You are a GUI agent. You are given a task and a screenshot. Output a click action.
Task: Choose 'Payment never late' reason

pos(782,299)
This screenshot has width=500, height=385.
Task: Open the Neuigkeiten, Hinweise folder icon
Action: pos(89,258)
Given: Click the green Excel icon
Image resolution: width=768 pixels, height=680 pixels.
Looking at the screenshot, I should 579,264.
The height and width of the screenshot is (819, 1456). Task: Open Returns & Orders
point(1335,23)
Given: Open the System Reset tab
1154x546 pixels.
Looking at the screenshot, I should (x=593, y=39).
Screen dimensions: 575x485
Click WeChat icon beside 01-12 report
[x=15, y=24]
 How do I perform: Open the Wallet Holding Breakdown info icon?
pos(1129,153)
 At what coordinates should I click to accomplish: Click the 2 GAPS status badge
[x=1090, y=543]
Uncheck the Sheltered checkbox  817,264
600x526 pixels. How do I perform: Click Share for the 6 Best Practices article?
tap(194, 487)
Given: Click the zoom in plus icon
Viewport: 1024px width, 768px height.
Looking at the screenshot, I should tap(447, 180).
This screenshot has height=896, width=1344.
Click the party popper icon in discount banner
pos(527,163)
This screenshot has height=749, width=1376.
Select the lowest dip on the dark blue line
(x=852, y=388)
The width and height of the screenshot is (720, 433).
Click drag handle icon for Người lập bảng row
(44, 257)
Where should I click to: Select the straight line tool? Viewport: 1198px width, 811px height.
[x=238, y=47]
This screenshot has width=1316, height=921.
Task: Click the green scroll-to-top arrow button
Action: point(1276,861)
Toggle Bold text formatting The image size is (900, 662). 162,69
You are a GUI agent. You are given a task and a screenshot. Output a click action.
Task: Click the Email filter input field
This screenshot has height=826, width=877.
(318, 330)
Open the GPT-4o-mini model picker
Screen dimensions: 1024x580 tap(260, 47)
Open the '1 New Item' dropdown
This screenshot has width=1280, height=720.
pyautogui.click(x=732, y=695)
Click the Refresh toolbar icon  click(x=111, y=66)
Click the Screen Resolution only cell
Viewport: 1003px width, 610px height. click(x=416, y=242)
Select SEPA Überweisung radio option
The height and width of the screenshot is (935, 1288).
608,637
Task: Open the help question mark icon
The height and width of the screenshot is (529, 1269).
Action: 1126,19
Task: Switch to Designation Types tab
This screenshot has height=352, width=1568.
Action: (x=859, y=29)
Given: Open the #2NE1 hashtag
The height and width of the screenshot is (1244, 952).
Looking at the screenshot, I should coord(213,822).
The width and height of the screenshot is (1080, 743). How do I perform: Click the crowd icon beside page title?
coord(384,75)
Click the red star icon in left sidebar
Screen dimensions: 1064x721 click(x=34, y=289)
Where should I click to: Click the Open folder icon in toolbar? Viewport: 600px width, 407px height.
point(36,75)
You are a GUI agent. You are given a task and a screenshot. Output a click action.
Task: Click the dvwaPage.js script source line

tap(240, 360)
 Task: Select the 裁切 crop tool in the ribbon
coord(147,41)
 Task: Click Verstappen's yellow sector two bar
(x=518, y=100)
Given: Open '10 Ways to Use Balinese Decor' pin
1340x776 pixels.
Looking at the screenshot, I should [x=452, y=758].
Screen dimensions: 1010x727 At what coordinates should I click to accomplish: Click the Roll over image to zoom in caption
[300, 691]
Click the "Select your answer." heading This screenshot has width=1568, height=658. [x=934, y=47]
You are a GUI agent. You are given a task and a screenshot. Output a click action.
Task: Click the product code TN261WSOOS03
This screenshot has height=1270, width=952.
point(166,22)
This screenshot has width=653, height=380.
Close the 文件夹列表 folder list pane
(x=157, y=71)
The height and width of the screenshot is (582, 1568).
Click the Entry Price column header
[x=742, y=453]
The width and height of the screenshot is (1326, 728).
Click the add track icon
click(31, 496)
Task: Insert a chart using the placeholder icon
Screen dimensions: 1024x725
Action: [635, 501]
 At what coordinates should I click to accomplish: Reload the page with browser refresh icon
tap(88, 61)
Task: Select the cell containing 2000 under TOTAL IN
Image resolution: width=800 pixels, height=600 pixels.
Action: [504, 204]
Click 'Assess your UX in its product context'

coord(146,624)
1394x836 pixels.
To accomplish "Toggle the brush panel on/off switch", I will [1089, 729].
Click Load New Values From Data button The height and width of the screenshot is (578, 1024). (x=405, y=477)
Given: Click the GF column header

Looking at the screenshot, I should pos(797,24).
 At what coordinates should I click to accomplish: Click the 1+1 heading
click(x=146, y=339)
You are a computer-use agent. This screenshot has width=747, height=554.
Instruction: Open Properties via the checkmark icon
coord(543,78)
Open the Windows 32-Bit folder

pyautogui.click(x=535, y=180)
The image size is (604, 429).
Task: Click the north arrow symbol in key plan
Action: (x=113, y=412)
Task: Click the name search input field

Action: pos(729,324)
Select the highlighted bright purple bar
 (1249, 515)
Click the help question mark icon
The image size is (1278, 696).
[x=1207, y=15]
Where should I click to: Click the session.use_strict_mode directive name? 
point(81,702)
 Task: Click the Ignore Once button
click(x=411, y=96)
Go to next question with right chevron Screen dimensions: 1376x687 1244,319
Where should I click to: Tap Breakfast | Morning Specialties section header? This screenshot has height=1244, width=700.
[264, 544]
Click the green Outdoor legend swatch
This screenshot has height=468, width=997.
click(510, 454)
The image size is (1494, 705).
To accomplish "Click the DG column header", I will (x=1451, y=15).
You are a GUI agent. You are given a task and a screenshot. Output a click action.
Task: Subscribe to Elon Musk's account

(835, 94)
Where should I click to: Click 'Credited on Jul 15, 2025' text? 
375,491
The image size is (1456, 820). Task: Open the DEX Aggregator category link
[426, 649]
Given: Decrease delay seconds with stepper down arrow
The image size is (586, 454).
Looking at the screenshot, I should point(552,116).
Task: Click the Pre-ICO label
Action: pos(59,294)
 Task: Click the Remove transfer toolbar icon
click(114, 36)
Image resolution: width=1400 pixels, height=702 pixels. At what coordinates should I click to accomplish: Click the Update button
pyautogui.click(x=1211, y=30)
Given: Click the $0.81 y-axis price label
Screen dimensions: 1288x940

====

## [To do]
Would you report every line of the entries above containing the word "Toggle"?

## [Solved exercise]
Toggle Bold text formatting The image size is (900, 662). 162,69
To accomplish "Toggle the brush panel on/off switch", I will [1089, 729].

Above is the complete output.